“In The Light”

This is not the best song by this band. This is not the best song on this album, is not the best song on this half of the album and, in even more specific terms, is not even the best song on this (spectacular) side of this (again, spectacular) record.

But take its components — Jones’ still-somewhat-novel-to-them deployment of the keys, Page’s quasi-Baroque guitar lines in the chorus, Bonham’s thunderous drum assault, Plant’s full-throated wailing about life and death and ev’rybody — and what you have is something perhaps more akin to a musical thesis statement than anything else in their catalog. The verses all doom and foreboding blues (woman!), a man losing his very soul(!!) and a six-string spinning the wheel of minor-key death behind him(!!!) but behold! The triumphant clavinet! The roll of the toms! The Light!

And so a (read: this) fan of this band points to this track the way a Van Morrison fan may direct outsiders to “Astral Weeks” or a Metallica fan might single out . . . actually no, Metallica fans don’t work that way*.

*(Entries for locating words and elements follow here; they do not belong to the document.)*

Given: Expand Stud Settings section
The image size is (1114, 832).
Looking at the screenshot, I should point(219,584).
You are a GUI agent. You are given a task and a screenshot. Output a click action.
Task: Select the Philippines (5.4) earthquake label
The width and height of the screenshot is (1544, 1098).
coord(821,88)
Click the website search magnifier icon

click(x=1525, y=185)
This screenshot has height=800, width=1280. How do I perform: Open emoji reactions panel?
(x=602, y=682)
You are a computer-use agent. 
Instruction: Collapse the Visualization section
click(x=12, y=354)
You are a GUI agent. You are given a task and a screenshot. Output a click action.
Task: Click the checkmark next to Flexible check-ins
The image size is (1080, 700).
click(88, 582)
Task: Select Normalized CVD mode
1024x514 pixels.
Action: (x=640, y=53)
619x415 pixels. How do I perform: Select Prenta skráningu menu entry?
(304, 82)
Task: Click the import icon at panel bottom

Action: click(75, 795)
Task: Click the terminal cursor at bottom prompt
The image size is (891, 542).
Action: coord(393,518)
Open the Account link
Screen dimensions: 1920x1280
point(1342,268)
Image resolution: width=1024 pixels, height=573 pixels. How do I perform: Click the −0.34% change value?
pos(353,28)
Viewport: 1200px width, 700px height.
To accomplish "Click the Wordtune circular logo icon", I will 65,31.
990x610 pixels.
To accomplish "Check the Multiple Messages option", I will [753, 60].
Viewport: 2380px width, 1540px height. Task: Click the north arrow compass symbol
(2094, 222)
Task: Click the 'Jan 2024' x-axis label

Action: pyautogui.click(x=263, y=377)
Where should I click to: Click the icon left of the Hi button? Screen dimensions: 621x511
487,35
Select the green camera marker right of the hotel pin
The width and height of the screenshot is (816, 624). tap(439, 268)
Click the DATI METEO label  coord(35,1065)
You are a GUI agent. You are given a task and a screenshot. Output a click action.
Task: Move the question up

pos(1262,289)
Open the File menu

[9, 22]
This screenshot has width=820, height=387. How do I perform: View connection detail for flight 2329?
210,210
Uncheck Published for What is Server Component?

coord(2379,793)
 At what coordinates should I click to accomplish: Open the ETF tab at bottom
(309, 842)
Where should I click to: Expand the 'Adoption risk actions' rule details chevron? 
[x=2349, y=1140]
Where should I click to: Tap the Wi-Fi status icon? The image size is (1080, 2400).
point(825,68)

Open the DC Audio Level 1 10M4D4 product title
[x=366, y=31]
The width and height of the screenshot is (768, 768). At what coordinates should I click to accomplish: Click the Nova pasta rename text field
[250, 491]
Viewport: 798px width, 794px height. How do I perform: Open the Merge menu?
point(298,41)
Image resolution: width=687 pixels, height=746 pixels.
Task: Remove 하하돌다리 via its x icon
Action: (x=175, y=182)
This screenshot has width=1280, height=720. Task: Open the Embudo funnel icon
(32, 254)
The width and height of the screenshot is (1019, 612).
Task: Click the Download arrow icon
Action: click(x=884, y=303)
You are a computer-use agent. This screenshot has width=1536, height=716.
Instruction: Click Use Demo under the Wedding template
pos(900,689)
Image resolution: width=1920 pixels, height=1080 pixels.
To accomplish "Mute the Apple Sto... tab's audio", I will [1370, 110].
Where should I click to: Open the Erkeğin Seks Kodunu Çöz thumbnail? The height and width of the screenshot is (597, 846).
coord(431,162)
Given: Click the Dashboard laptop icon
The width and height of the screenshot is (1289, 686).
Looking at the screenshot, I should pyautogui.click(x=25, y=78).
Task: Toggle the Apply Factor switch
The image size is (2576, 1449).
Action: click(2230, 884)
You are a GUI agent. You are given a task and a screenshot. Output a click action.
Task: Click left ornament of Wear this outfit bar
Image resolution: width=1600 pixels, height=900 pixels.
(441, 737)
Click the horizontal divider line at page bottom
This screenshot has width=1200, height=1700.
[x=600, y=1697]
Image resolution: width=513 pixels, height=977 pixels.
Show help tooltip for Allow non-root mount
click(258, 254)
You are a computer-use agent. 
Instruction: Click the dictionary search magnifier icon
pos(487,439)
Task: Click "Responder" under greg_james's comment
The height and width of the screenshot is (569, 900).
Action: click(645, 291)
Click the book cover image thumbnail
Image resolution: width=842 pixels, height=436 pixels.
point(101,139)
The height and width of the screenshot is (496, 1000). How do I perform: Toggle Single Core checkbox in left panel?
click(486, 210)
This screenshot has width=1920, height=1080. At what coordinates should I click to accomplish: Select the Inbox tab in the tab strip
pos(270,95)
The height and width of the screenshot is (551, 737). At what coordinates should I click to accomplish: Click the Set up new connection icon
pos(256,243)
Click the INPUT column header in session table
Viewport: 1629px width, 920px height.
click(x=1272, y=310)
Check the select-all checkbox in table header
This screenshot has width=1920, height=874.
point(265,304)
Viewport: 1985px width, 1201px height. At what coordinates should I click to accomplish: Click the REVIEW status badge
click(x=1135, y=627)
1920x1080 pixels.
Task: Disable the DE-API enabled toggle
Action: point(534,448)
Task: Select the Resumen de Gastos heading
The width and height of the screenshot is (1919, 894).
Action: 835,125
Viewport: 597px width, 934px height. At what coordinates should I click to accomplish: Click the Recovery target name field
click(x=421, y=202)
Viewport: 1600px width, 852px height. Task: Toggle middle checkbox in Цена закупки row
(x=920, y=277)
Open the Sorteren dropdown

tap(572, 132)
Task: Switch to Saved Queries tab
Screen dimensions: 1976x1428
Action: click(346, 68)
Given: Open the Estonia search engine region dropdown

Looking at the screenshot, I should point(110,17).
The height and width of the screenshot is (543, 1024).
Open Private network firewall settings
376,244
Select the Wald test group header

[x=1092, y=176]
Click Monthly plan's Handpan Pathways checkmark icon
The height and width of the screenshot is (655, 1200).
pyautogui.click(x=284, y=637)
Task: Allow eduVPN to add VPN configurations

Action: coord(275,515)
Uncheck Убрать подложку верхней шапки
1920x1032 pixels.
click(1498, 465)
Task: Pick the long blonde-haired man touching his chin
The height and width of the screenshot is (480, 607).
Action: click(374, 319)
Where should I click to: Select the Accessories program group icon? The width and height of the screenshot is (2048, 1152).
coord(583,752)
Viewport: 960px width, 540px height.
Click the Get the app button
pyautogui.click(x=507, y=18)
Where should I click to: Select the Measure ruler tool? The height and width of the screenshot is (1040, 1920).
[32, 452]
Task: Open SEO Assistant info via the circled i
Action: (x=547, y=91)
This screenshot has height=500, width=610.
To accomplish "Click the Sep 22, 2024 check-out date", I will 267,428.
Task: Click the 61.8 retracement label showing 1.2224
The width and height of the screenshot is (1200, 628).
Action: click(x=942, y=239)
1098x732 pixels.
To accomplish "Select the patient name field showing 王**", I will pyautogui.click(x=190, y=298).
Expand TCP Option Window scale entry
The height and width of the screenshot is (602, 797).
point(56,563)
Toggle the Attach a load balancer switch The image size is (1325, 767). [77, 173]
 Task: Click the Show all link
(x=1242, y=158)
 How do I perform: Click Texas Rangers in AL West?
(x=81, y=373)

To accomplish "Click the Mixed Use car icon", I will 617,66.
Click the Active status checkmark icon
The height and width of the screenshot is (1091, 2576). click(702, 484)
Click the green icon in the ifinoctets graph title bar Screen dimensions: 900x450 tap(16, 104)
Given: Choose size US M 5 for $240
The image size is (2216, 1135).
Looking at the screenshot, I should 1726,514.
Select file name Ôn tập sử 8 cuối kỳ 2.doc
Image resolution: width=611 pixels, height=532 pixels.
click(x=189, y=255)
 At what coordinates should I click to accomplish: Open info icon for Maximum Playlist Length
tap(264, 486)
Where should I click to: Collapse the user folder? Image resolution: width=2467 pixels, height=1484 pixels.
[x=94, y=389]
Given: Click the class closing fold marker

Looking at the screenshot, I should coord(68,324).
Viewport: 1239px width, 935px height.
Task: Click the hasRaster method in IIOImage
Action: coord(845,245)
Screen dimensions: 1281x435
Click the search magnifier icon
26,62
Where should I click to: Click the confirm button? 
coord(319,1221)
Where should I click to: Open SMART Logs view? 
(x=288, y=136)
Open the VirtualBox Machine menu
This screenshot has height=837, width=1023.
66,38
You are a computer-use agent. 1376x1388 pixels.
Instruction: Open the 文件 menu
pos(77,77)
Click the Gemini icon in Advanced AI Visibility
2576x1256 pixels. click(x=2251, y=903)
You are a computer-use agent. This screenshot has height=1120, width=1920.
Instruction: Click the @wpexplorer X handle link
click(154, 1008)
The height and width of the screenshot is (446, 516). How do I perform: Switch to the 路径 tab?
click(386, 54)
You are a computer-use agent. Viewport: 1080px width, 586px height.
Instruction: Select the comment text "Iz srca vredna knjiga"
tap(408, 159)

But the point stands. It’s unique in sonics, unconventional in structure, surprisingly tasteful in execution, and four minutes of a pretty good song hiding inside of eight minutes of superior-grade music. This is not the best Led Zeppelin song, but it is the most Led Zeppelin song, and in the scheme of things that’s still pretty great.

Grade: B

(*) I say as one of them that Metallica fans actually 1) have specifically favorite songs and 2) weaponize said favorite against all other reasonable candidates for the title, which are both terrible ways to look at it, but also somewhat strange considering everyone who knows anything knows their best song is “Battery.” You heard me.